SELECTED TEXT:
---+---

I have a job. I work 40 hours a week, doing relatively important things, and so far, I'm pretty good at it. I enjoy it, and I hope for more responsibility. I have bills to pay, which is overwhelming, but my paychecks are big, and I am being relatively proactive. I see esther regularly, at least once a week and every saturday, and it sucks that I have to drive a lot (it REALLY sucks), but it's totally worth it. I go to church with her to meet and try to fit in with the korean friends and family she has, and it's been so much less awkward the more I'm around, I can't believe it. Her little sister seems to really like me (cause I play with her and bought her chalk), and her friend Rebecca gave me the seal of approval. I got to keep her till 11 pm instead of 10 when we went to the beach, and I made soap with her. My days of the week are spent getting up at 6:30 am, going to work, working all day, and then either driving to Hacienda or coming straight home. I'm in bed by 10, asleep usually by 11 or 11:15, and it's pretty good.

---+---

THE DATA:
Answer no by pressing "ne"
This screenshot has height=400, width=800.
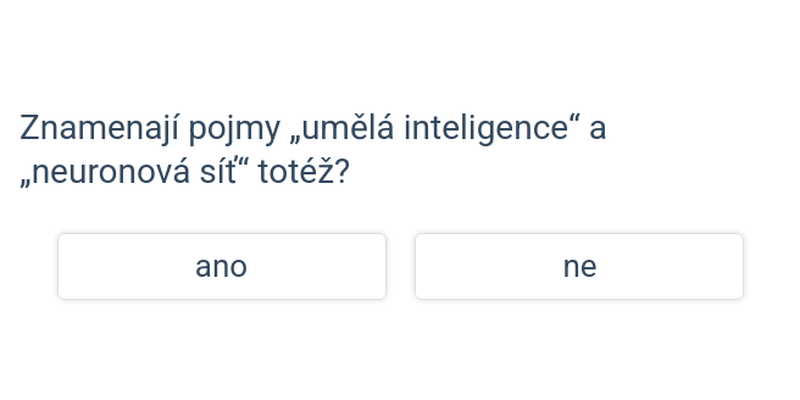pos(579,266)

---+---

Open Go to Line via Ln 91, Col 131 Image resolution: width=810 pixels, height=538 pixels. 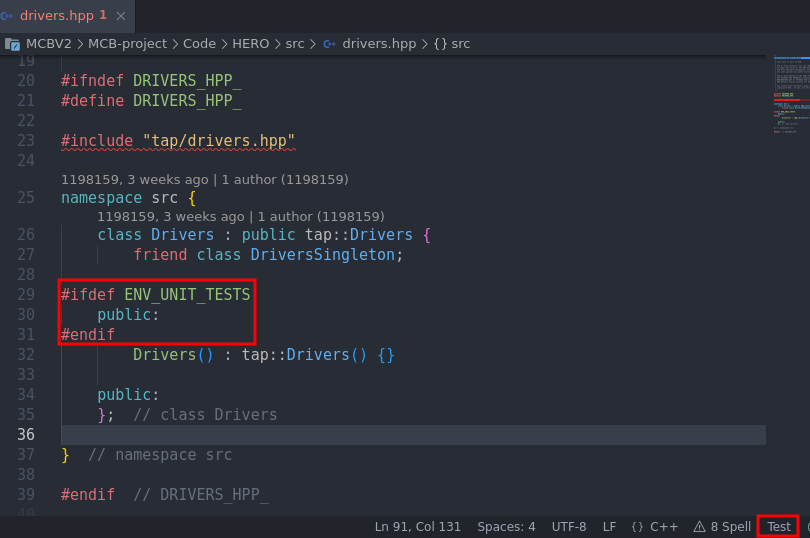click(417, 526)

---+---

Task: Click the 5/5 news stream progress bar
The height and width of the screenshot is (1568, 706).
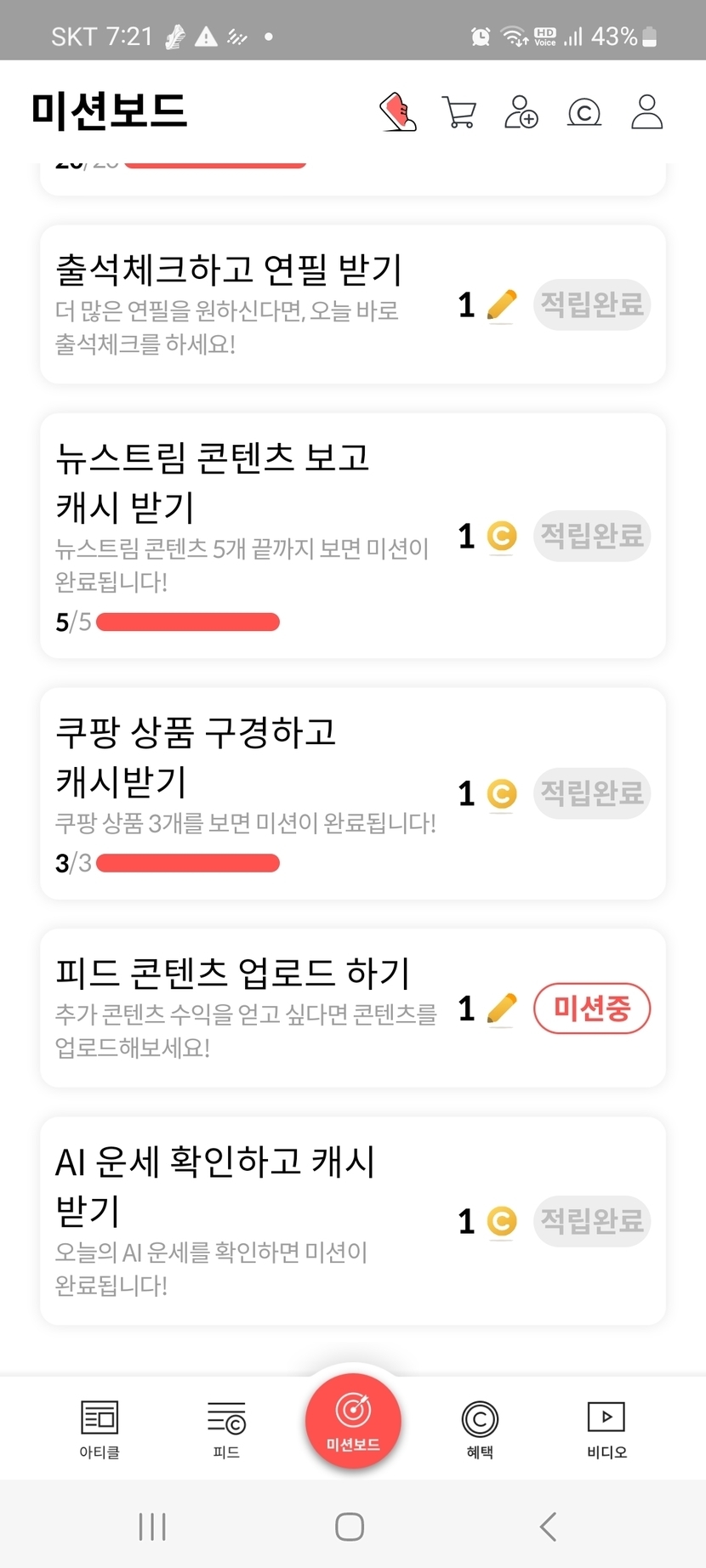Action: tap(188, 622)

---+---

TASKS TO PERFORM:
1. In the passage about work and Esther, what time does the writer get up on weekdays?
2. Write the next part of the passage about work and Esther, picking up after its final sentence in the same first-person voice.

TASK RESPONSES:
1. 6:30 am

2.
But.
But.
I am a roller coaster.
Something in me is fucking CRAZY. My days are structured and easy to anticipate, and my body is becoming regulated. I am even eating healthier. But every damn, fucking day, I'll go from perfectly fine to an emotional wreck to perfectly fine again dozens of time throughout the day. It's not like people do anything to upset me, but little things just send me over the edge really easily. A lot of it is with esther stuff, and I dunno why; it's like my imagination gets the best of me and for some reason, ridiculous scenarios enter my mind. I guess I'm afraid of repeating past relationships this time, and reexperiencing the same type of heartbreak misery. It's not even anything she does. It's more like my brain makes up reasons to be upset. And then a single kind word and shizam, I'm totally fine, even ecstatic. I'm concerned, no, I know that this means that my happiness is partially dependent on her, and that's not fair for either of us. It's just a bitch to change.
It's not just esther stuff though. When Greg came into the office last week and made some comment about "no matter how you look at it, illegal means you should either be in prison or deported," I got SO friggin mad, and then his comment later about how "anal is really unhealthy and bad for you, and only perverts do it anyways" nearly sent me over the edge. Whenever someone mentioned APU, I'm just ticked at the place in general, and the same with the church and religion. It just doesn't take much to make me go crazy recently.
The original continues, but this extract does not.